There seem to be a lot of lists on the internet saying, ‘x things not to say to disabled people,’ x varying from 5 to 20. Recently there was even an article in the Guardian headed ‘9 things not to say to a disabled person.’
One of those x things on the list seemed to sum up most of the others, it was really about identity. It interested me on several levels. The thing not to say was: “Come to my religious institution and we will cure you.”. This wasn’t about religion per se, but about change or cure. The answer given in the article of why it was a bad thing was this: “For me and many others, this is simply who we are, and we’re proud of our identities. Above all else, we do not want your pity.” I have found many variations on this basic idea in other articles, but this one was in the Guardian by Lucy Webster.
I can give you my take on the above and because I am a full-time wheelchair user myself, I have a right to say it, it isn’t me being discriminatory:
- Disability does NOT define me.
- Being unable to walk is NOT who I am.
I understand what would make Lucy say what she did. She is probably fed up being looked down on and pitied, so am I. But the answer is not to say, ‘less is more.’ Or to argue that being limited and disabled is so fantastic we wouldn’t ever want to change. The answer is to say:
- ‘In spite of the limitations which I have, I am still a worthwhile human being.’

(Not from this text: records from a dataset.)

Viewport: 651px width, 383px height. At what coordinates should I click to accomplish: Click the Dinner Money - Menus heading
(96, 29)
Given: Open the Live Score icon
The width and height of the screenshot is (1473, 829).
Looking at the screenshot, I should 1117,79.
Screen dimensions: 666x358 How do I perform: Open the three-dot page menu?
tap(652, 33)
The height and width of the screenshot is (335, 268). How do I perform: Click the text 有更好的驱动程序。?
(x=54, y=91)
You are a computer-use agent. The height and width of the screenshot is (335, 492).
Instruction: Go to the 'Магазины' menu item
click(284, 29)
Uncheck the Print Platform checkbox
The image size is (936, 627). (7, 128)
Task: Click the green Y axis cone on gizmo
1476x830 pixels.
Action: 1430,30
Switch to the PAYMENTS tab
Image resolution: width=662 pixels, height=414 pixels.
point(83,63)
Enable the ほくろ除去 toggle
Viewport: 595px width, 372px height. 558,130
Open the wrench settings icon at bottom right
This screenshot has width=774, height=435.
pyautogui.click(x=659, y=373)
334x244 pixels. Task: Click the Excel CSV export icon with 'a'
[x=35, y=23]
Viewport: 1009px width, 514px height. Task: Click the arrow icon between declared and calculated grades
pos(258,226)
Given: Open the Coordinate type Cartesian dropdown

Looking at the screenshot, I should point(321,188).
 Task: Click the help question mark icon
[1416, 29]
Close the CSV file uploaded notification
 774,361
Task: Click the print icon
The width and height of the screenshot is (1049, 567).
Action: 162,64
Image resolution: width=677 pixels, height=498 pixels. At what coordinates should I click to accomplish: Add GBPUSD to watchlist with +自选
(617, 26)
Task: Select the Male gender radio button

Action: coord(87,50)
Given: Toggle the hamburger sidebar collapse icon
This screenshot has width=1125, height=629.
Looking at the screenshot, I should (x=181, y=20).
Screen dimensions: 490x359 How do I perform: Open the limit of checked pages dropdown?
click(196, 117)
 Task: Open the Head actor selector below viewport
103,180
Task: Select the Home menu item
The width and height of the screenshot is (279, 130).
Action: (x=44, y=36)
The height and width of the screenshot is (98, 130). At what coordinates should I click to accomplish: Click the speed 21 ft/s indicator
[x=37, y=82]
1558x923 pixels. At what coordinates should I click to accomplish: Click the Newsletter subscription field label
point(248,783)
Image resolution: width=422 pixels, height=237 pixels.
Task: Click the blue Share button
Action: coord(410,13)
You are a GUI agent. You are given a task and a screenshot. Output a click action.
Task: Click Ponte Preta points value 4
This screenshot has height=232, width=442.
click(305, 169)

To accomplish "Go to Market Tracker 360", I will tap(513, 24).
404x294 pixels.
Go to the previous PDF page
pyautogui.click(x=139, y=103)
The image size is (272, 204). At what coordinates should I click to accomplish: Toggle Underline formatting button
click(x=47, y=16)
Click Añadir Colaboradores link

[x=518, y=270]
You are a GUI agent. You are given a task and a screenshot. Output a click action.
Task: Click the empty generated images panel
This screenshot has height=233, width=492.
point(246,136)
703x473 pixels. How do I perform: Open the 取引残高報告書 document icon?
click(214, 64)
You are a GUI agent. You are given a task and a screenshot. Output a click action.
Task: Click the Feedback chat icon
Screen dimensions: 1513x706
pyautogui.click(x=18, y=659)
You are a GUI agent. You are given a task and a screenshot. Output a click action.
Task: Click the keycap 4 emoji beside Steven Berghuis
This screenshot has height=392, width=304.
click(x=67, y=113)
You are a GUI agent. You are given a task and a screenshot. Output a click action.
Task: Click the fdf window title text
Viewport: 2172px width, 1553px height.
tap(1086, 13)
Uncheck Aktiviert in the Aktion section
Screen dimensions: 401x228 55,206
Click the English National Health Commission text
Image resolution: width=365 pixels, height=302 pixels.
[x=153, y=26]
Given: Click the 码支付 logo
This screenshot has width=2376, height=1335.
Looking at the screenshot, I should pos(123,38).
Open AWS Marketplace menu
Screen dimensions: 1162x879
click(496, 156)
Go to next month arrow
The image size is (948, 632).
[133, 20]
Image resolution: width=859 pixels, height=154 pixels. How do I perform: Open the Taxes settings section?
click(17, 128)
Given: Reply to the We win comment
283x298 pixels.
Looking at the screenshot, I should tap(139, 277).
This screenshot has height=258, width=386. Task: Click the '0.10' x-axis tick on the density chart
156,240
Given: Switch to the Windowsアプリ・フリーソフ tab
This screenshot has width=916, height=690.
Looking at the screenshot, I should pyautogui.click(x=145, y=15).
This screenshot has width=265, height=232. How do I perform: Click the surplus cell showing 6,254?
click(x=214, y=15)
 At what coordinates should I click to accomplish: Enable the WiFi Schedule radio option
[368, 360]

- ‘In spite of the way you may perceive me, I am complete inside.’
- ‘In spite of the disability that is apparent I have much to offer.’
You cannot sum up a person by what you see. You cannot understand a person, purely by externals.
The issue then is not whether I accept the state of my body as it is; I do not, I would like to walk again. The issue is whether the world accepts me as I am. Surely that is the case with all limitations isn’t it? We are created to have all our limbs and function fully. When we don’t then it is a struggle; that is just a fact there is no getting away from. Yes, we can overcome and that is amazing, and heroic and admirable, but still really difficult. The key thing is that we are just as worthwhile and valuable as human beings with or without full function. But it is only human that we would choose to have full function.
There is something definitely not to say to a disabled person and that is: ‘You are a drain on society and not worthwhile.’ I think that is what’s behind a lot of these online and newspaper lists. So long as we stand against such atrocious and appalling ideology then, we as a society, have hope. Physical limitations are just that, limitations, and like all limitations, they can be overcome with ingenuity and equipment. Remember the person inside is what is important and no matter how they appear outside they are worthwhile and valuable.